ヨーロッパを魅了した日本と中国のモチーフ
ヨーロッパ陶磁器の歴史をたどっていくと、そのルーツが中国や日本にあることはご存じの方もいらっしゃると思います。彼らにとっては日本の焼き物はお手本の一つでもありました。とりわけ佐賀県有田町の伊万里焼で人気があったのが、境田柿右衛門の焼き物でした。
地肌が乳白色の「濁し手」と呼ばれる素地に、赤・黄・緑・金などの上絵の具を施した「錦手」といわれる見事な絵付け。赤が突出して素晴らしく、描かれた柿の色が美しく発色したため、藩主であった鍋島公から「柿右衛門」の名を賜ったといわれています。
この絶妙なバランスで作り出された柿右衛門の作品が、遠いヨーロッパの人々を魅了し、それをなんとか再現させようとしたことが、ヨーロッパ陶磁器の原点にはあります。
今であればデザイン料だ著作権だと訴えられそうですが、1600年代にはそのようなことももちろんなかったため、柿右衛門を模写したシリーズがたくさん作られました。
ところが、そこに描かれている植物や動物は、ヨーロッパの職人たちが目にしたこともないものもたくさんあり、虎が猫のように、象は鼻が短いなど、なんともコケティッシュな感じの絵付けとなったのが初期で、そのデザインはそのまま今でも描かれています。

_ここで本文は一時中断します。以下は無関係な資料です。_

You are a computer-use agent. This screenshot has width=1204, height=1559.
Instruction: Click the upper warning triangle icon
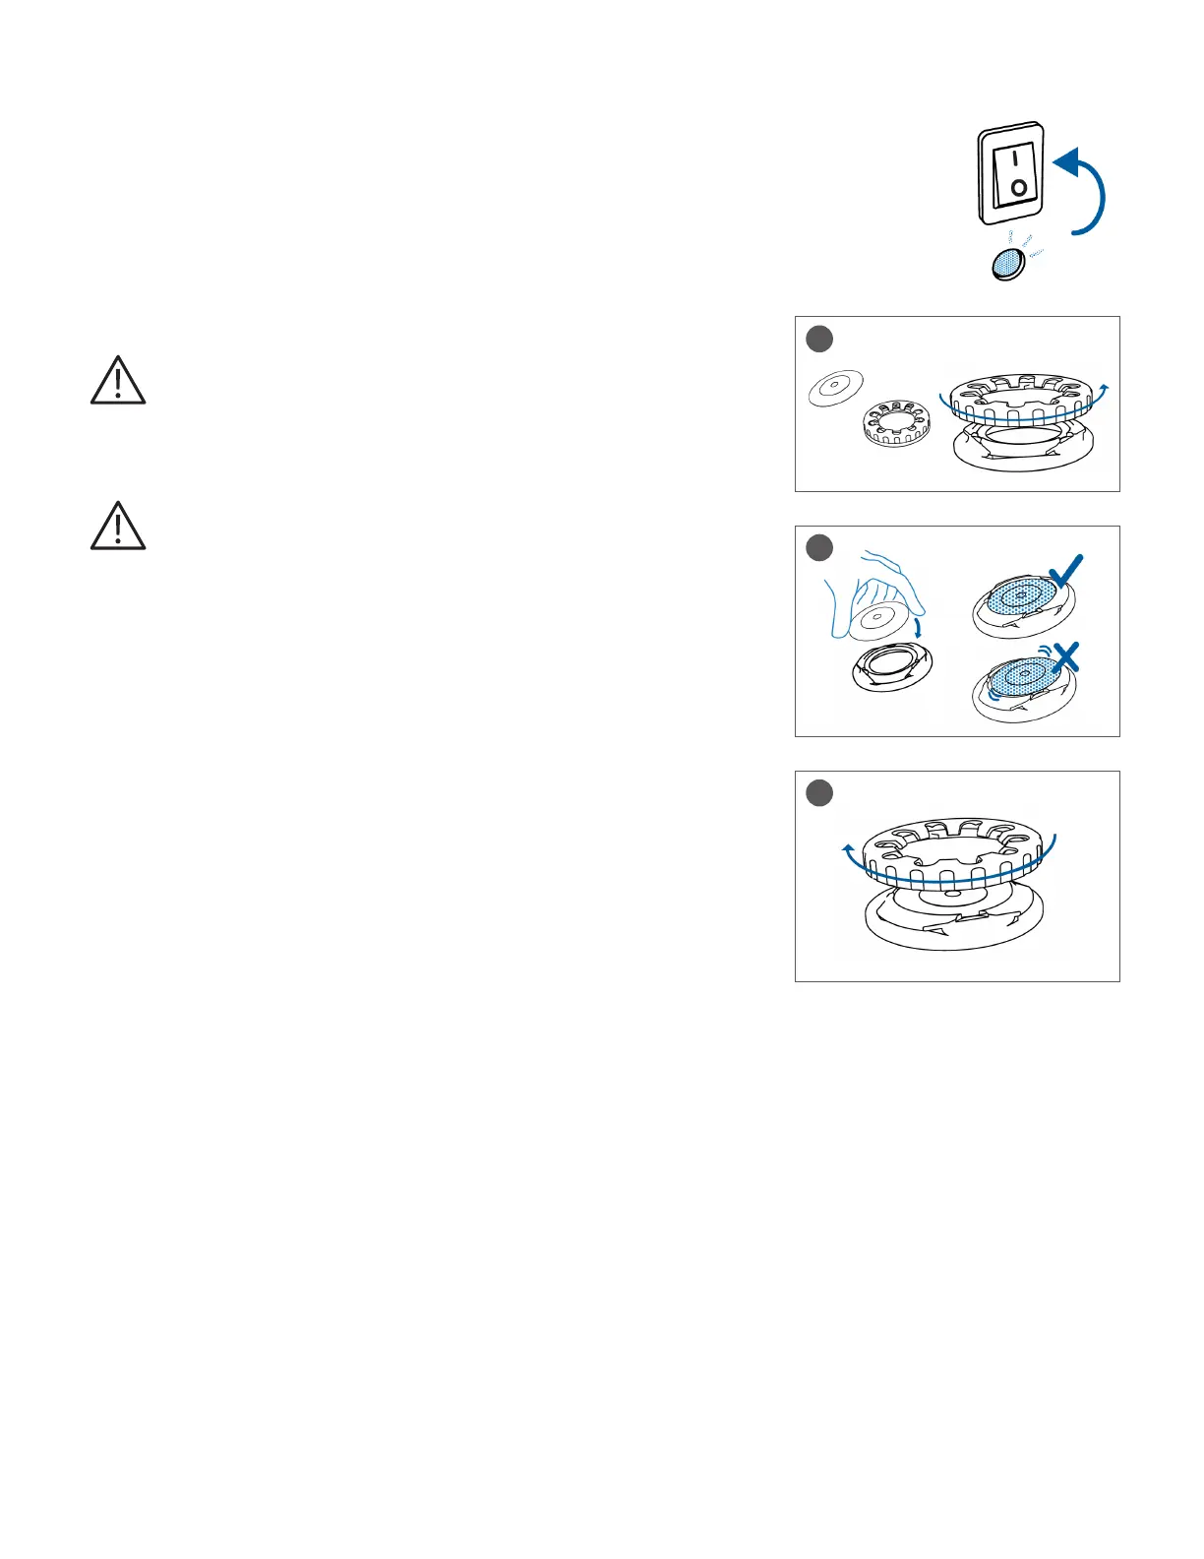tap(118, 381)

その初期の模写の時代を経て、ヨーロッパ独自のアジアを意識したオリジナルのパターンが作られるようになります。
たとえば芙容手。お皿などの周辺をきれいに8等分し、その中に唐花を描いたもので、芙容の華が咲いたような文様となっており、その美しさはヨーロッパの人々を魅了しました。このデザインはマイセン、セーブル、ウィーン(のちのアウガルテン)の窯で用いられるようになっています。
またハンガリーのヘレンド窯。この窯は日本でも非常に人気の高い窯の一つで、現在でもユニークなシリーズやアイテムの開発に積極的に取り組んでいるブランドです。
このヘレンド窯の代表的なシリーズの一つである「インドの華」は100年以上前にデザインされたものですが、いまなお人気のあるシリーズです。
余談ですがそのインドの華、シンプルになったシリーズが存在します。
アポニーと呼ばれるヘレンドで大人気のシリーズです。そのシリーズが誕生した裏話が意外なものなのです。
アポニー伯爵が急な入用でインドの華を所望したのですが、すべてを描きあげるには時間が足りない。であれば、デザインをシンプルにしてしまえ、といって生まれたのがアポニーシリーズです。
意外なことで作られましたが、華美過ぎずかえってシンプルになったことで日常使いで愛されるシリーズとなりました。
そのほか、イギリスでも1880年にロイヤルクラウンダービー窯から伊万里を模写したシリーズが発売されます。その名もジャパン。このシリーズは世界中で愛されるようになり、現在も多くの愛好家がいるといわれています。
遠き東方の国から海を渡った陶磁器は、ヨーロッパの職人の手によって独自のデザインと形を変えました。そのデザインの中には、ギリシャ・ローマ風であったり、ロココ調であったりと、その時々の文化スタイルが織り交ぜられています。